Sin embargo, los defensores de los zoológicos creen que los beneficios del cautiverio bien valen el sacrificio. Los animales recluidos en esas instituciones, o al menos en aquellas reconocidas por su buen trabajo, reciben cuidados veterinarios, alimentación y otras atenciones inexistentes en el medio natural. El cautiverio los salva de los depredadores y les asegura, en general, la reproducción de su especie.

Además, la labor educativa de los zoológicos crea conciencia en niños y adultos, muchos de ellos residentes en zonas urbanas donde jamás podrían encontrar un elefante africano, un oso panda o cualquiera de las especies nativas de remotas regiones.

Finalmente, ciertas especies en peligro de extinción podrían recuperarse gracias a la conservación de ejemplares en cautiverio. En ese sentido, los zoológicos serían la última defensa para evitar la desaparición de numerosos animales.

Pero la realidad dista de ser tan rosa. Cierto, los animales enjaulados –aunque los barrotes se disfracen de cristal o se disimulen en espacios abiertos—viven a salvo de depredadores y cazadores.

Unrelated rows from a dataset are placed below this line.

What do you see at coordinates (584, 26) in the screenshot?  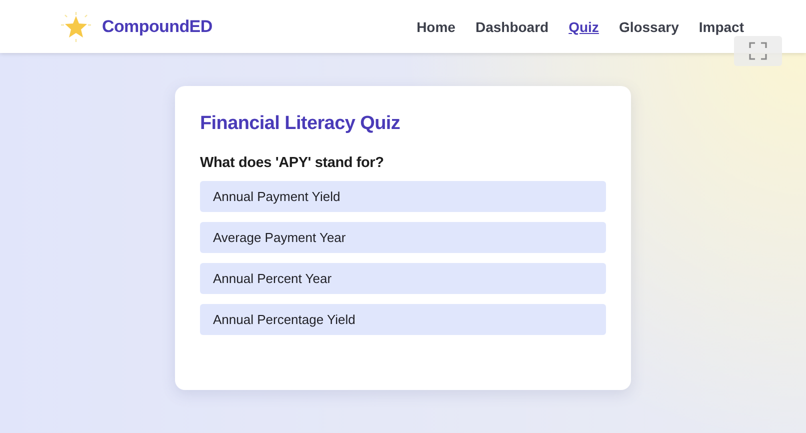 I see `nav-link: Quiz` at bounding box center [584, 26].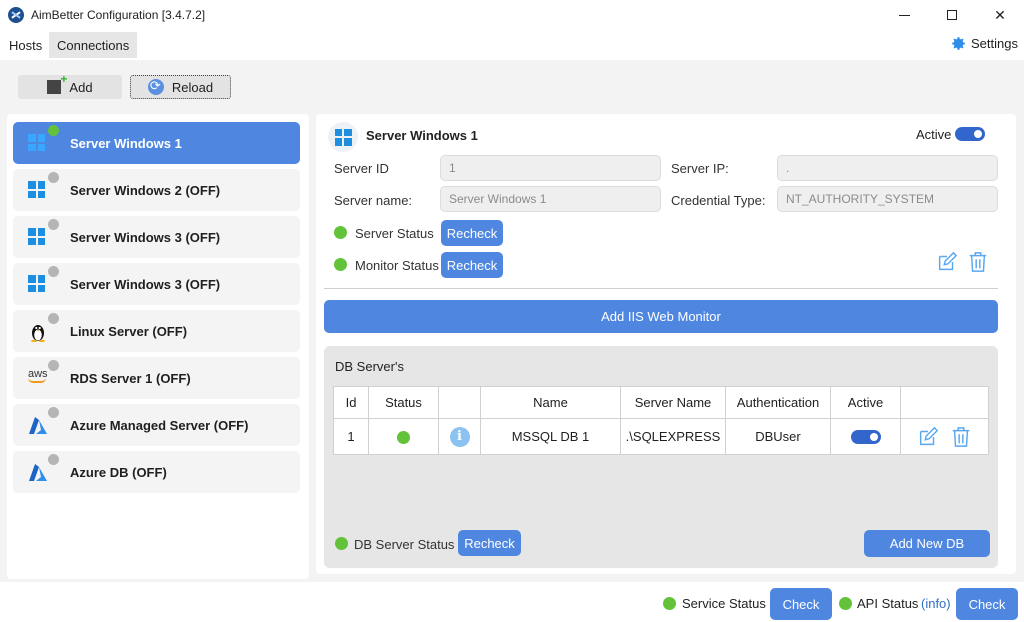  What do you see at coordinates (118, 15) in the screenshot?
I see `window-title: AimBetter Configuration [3.4.7.2]` at bounding box center [118, 15].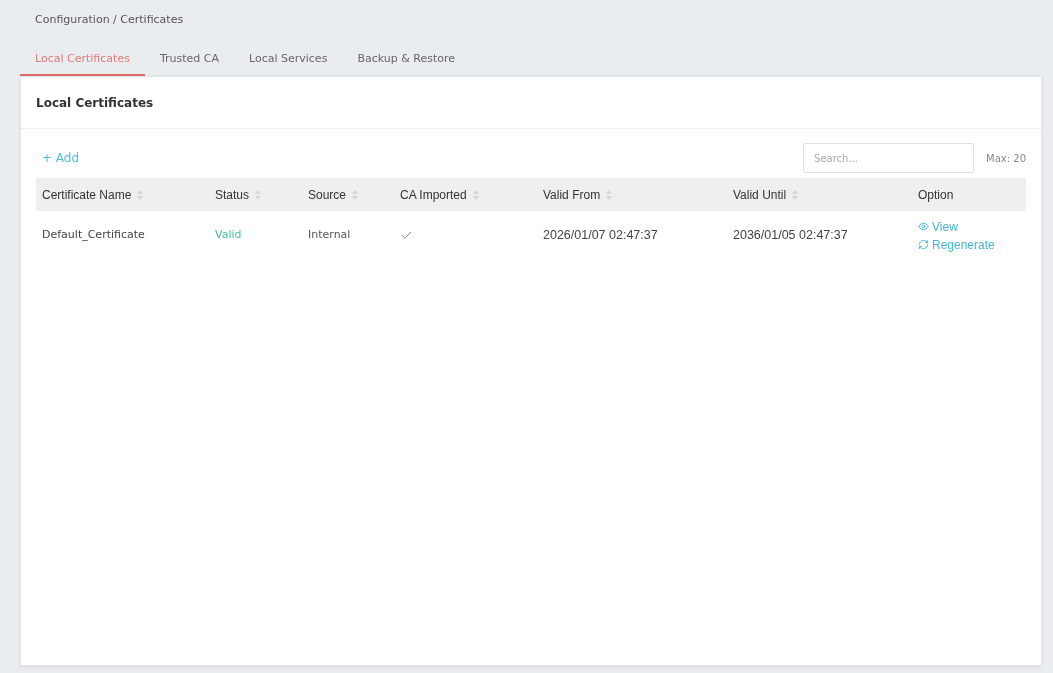  Describe the element at coordinates (924, 244) in the screenshot. I see `refresh-icon` at that location.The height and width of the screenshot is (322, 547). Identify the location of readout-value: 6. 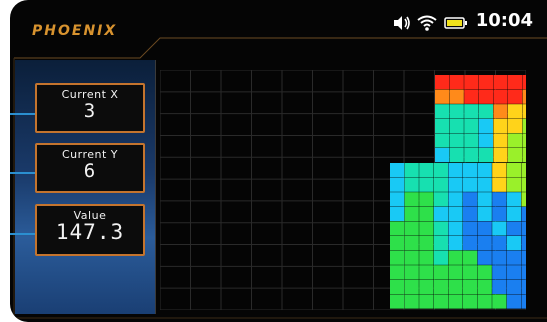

A cambio de esa seguridad, pierden el control sobre sus existencias, determinadas por sus cuidadores humanos.

El efecto formativo de los zoológicos y acuarios ha sido puesto en duda por encuestas a niños y padres. Y no solo se trata del aprendizaje de datos sobre esta o aquella especie, sino de aceptar que el ser humano pueda, a su voluntad, encerrar a otros habitantes de este planeta. ¿Cómo interpretar la terrible ironía de observar a un oso polar cautivo, mientras su hábitat es destruido por el cambio climático que provocó nuestra civilización?

La abrumadora mayoría de las especies en exhibición no aparecen entre las más amenazadas. Los esfuerzos de conservación de los zoológicos, aunque loables, tienen un impacto marginal sobre la pérdida de la diversidad biológica en la Tierra.

Y si no bastaran los argumentos científicos, consideremos una simple pregunta: ¿con qué derecho encerramos a otras especies? Como si el maltrato que sufren millones de aves, cerdos, reses y otros animales explotados por la industria alimentaria no fuese suficiente.